L’self-medication consists, for patients, of treating their daily ailments without going through the doctor, whether by going directly to the pharmacy to get the necessary drugs or by drawing on family reserves.
Without medical prescription
Which, translated into institutional language, gives the following definition adopted by the Council of the Order of Physicians: “Self-medication is the use, without medical prescription, by people for themselves or for their loved ones and of their own initiative, of medicinal products considered as such and having received marketing authorization (MA), with the possibility of assistance and advice from the pharmacist. »
Family or officinal medication
These remedies are said to be “optional medical prescription”.
Some may be reimbursable if prescribed by a doctor, but they are never self-medication. Purists also distinguish “family medication” from “officinal medication”, the latter concerning the care offered by the pharmacist to whom their problem is exposed. For the past five years, pharmacies have also been able to provide patients with medicines “over the counter”, which are completely free to access. Around 450 specialties are concerned among the approximately 4,000 products available without a prescription (out of the 9,500 specialties in total sold in pharmacies).
An expanding practice
The public authorities encourage it because they see it as a source of savings. It avoids consultations with the general practitioner and therefore limits the costs for social security.

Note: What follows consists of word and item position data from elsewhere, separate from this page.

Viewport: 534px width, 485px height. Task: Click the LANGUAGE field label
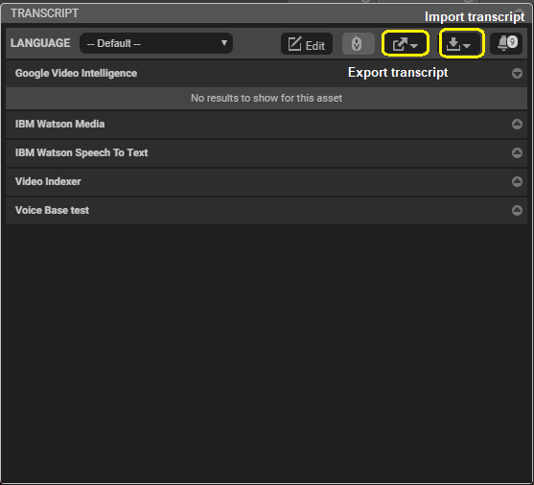click(40, 43)
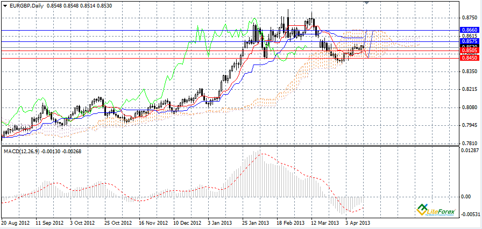
Task: Click the -0.00531 MACD scale value
Action: [469, 214]
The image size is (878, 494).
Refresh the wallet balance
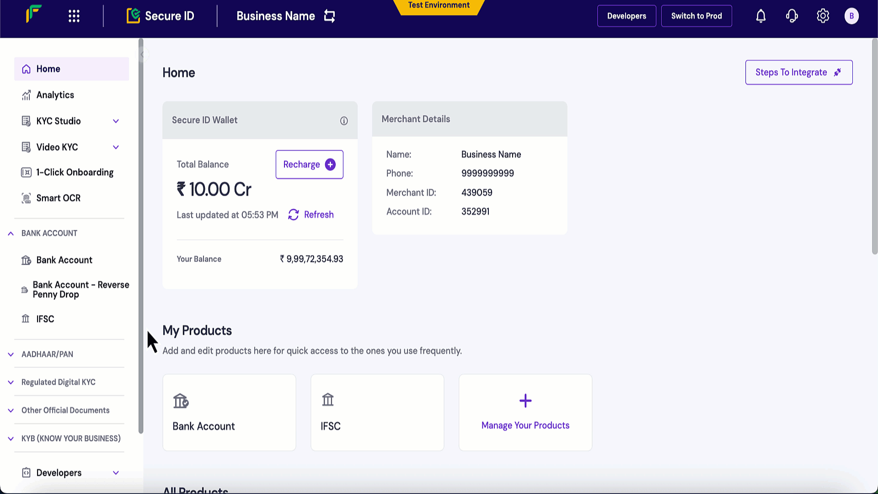click(x=311, y=215)
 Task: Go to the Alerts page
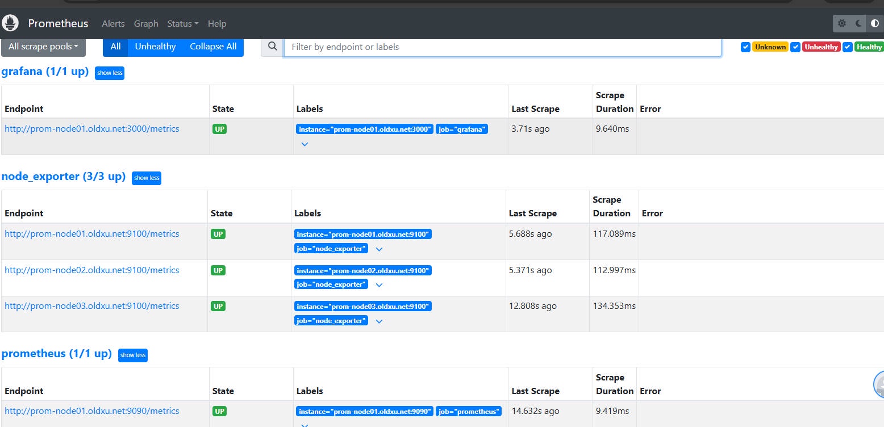[113, 23]
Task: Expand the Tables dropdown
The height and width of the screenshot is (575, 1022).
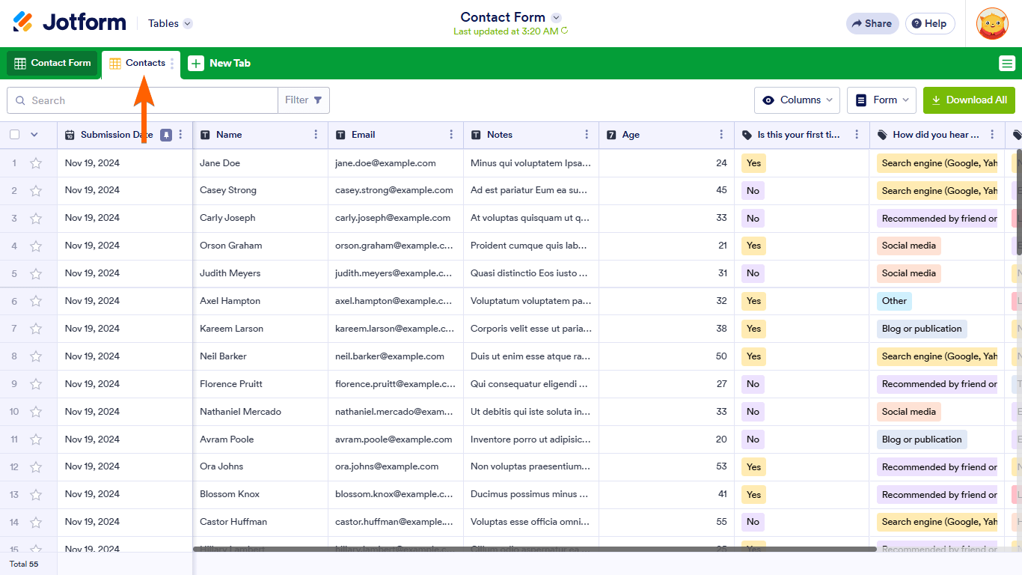Action: coord(188,23)

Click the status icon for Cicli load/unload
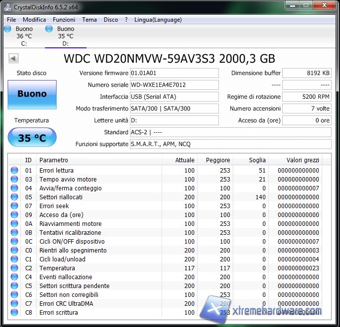click(x=14, y=259)
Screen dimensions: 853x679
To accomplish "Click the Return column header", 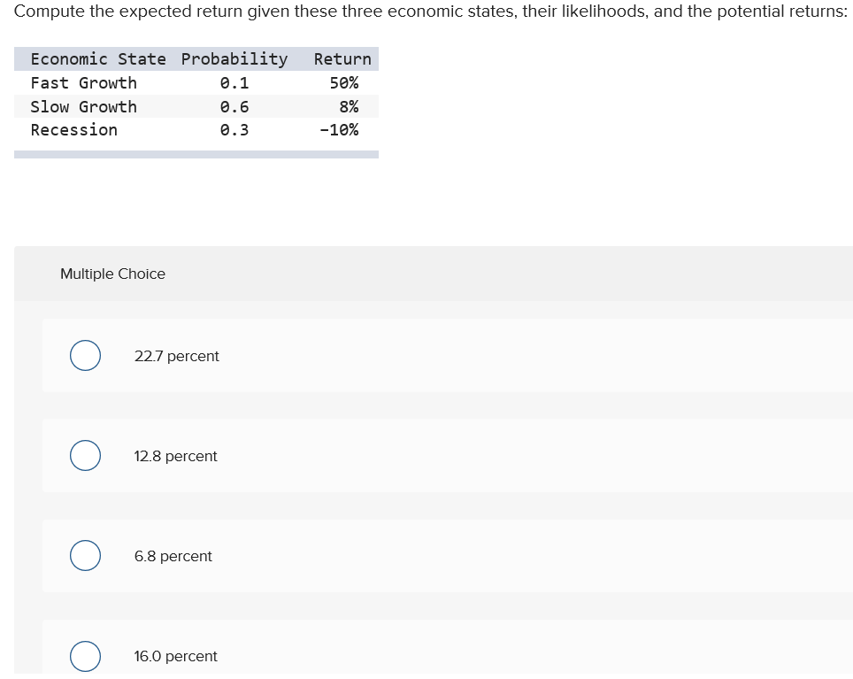I will click(x=343, y=58).
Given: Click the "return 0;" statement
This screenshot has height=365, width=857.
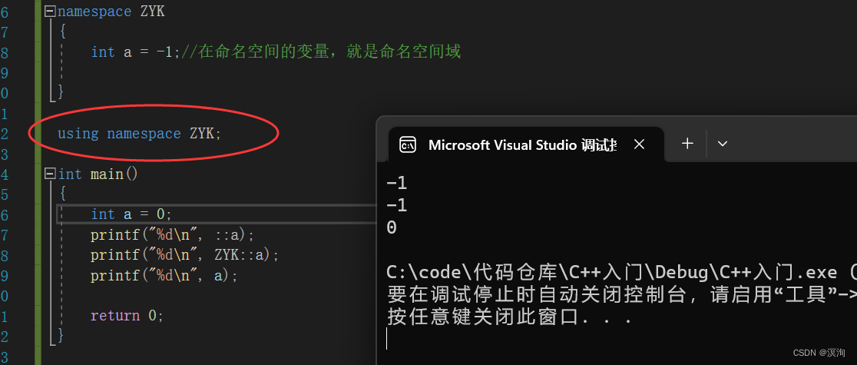Looking at the screenshot, I should (127, 316).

Laboratories have a new market, which is all the more interesting as prices are free and advertising to the public is authorised. It allows them to relaunch medications old or whose health insurance has canceled reimbursement (venotonics, expectorants, etc.), judging their medical service rendered insufficient.
Patients gain above all in time and autonomy.
Another motivation: do not neglect any possibility to stay in good health, which is reflected in particular in the boom of food supplements.